» Exercise objective: Your reply should be a single number, the count of lines in the records that contain "link".

Given information Block Start

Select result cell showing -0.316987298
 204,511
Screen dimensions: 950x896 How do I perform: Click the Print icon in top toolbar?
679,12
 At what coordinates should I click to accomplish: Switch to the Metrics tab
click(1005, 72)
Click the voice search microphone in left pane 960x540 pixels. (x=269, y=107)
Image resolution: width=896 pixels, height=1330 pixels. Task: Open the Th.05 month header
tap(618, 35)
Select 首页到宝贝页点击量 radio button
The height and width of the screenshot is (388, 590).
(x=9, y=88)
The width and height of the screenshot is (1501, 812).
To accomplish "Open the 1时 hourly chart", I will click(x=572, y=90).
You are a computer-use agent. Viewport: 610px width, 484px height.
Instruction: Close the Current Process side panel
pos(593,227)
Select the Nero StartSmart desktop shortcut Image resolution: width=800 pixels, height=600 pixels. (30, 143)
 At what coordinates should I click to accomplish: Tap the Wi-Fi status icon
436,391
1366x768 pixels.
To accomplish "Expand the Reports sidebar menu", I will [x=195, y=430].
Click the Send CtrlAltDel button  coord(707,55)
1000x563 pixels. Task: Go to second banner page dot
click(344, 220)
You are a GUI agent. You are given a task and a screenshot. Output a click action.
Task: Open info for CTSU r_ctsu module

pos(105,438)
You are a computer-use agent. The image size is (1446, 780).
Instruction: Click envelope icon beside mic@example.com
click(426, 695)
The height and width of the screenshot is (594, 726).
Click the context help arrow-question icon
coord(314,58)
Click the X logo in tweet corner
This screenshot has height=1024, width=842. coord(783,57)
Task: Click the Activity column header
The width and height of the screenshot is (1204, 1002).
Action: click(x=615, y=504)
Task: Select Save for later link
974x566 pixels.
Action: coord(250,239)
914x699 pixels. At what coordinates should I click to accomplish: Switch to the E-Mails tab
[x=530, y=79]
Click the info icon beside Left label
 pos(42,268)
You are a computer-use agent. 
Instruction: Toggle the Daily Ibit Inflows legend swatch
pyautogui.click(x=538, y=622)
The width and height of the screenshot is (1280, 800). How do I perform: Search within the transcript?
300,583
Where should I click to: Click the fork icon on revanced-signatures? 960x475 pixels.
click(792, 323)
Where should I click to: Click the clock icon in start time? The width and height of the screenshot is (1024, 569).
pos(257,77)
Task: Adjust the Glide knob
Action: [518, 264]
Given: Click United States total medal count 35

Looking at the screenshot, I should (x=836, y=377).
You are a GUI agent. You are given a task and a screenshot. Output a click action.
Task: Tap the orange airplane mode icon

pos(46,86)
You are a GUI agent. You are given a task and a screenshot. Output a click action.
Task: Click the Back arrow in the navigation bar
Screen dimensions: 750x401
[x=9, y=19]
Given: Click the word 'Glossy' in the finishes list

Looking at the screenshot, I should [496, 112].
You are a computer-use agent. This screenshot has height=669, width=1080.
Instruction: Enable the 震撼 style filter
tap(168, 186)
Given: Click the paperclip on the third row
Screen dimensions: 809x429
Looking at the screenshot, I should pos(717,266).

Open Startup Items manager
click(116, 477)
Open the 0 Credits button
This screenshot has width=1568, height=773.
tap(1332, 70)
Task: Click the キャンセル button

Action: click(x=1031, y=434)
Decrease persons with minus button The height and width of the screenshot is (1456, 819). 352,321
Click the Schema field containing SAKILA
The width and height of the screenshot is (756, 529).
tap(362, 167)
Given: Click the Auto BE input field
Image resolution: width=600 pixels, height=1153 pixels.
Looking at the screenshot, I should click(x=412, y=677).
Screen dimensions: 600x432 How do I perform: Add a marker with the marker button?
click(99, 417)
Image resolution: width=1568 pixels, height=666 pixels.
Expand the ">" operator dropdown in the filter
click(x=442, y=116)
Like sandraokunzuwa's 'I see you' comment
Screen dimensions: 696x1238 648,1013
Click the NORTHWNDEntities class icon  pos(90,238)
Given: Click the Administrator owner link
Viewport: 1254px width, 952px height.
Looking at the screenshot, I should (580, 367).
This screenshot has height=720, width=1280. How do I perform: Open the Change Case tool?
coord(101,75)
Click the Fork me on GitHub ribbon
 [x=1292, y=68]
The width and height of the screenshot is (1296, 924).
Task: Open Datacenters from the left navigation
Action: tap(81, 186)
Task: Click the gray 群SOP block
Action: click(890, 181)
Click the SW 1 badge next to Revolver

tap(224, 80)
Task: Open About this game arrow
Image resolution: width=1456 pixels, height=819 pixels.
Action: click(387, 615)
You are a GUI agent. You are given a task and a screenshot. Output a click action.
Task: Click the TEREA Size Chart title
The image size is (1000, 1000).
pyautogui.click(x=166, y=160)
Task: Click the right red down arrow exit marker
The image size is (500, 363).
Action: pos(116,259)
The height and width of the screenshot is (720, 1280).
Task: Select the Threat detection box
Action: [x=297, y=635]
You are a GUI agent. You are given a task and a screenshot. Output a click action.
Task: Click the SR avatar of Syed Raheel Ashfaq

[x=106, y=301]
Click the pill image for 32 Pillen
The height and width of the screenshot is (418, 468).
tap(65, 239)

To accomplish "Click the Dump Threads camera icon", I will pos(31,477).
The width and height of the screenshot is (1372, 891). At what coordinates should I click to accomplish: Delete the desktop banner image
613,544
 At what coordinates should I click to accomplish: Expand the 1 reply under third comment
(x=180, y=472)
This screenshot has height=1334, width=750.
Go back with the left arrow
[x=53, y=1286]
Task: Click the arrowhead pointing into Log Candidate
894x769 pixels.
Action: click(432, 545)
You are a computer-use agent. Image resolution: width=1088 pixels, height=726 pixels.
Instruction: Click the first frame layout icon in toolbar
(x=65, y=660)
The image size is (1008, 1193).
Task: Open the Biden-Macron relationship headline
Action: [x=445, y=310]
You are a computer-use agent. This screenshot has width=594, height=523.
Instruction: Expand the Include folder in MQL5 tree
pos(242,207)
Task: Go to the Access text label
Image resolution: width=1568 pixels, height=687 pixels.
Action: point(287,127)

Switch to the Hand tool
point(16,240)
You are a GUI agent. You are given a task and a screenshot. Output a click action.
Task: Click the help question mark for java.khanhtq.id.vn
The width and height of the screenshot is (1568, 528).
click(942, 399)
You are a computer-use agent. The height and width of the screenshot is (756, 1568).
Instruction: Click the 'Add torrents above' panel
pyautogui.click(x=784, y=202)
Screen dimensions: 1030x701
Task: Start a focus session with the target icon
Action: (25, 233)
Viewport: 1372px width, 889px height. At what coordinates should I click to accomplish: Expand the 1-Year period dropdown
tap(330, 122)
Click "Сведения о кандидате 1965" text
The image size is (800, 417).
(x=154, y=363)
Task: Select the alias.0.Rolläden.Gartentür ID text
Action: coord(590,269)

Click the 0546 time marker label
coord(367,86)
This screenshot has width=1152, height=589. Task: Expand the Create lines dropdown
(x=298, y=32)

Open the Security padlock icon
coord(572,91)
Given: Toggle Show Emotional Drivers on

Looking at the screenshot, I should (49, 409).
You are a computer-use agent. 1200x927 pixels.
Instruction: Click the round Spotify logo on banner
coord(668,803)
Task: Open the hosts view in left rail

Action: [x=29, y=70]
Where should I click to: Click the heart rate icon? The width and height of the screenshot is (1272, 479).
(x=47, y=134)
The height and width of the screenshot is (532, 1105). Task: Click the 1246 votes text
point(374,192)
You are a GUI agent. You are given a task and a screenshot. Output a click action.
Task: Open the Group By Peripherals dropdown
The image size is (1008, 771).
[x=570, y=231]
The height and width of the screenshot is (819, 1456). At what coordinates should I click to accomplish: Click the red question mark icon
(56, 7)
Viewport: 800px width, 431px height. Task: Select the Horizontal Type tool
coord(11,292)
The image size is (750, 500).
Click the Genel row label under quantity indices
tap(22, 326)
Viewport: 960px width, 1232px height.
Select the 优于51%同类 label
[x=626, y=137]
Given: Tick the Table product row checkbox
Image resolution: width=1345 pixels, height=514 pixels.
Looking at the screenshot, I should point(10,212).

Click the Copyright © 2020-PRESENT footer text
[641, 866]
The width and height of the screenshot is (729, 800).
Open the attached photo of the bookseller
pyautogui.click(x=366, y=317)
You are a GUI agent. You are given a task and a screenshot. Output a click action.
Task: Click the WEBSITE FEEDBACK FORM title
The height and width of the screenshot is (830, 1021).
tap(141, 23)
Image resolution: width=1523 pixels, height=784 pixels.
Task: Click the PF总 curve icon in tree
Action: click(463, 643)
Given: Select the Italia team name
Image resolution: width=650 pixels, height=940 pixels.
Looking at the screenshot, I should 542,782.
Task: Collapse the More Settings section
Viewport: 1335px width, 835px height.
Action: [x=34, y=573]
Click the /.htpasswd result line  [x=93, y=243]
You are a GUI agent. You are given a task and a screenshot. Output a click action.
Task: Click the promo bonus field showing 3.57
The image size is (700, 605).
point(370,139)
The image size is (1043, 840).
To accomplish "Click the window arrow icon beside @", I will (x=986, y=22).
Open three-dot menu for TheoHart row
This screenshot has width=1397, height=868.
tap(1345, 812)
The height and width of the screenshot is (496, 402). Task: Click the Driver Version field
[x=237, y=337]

Given information Block End

» Response to the task: 2